Ensuring the enantiomeric purity of chiral pharmaceuticals is paramount for patient safety and therapeutic efficacy. Upadacitinib (UPA), a vital Janus kinase 1 (JAK-1) inhibitor for rheumatoid arthritis treatment, exemplifies this need. This study represents the development of a robust HPLC method, engineered using analytical quality by design (AQbD), for the simultaneous quantification of UPA and its enantiomeric impurity in pharmaceutical formulations. Our AQbD approach systematically optimized chromatographic separation on a Chiralpak IG column under isocratic elution using n-hexane/ethanol mixture (70:30, v/v) at a flow rate of 1.8 mL/min, UV detection at 230 nm, and a column temperature of 40 °C. Rigorous validation using accuracy profiles confirmed the method suitability.
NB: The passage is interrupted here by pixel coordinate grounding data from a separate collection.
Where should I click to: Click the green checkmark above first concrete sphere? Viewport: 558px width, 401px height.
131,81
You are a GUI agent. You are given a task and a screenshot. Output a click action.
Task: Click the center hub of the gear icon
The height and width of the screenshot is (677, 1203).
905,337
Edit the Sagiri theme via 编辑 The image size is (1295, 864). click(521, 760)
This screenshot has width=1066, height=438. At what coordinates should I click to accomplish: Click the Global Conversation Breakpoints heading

Recognizing the growing imperative for sustainable analytical practices, we further assessed the method environmental impact through comprehensive greenness metrics, while method applicability and sustainability were assessed using Blue Applicability Grade Index (BAGI) and Red-Green-Blue 12 (RGB12) algorithms, respectively. This innovation empowers pharmaceutical manufacturers with a reliable and sustainable tool to guarantee the quality and regulatory compliance of UPA formulations, ultimately contributing to safer and more effective rheumatoid arthritis therapies.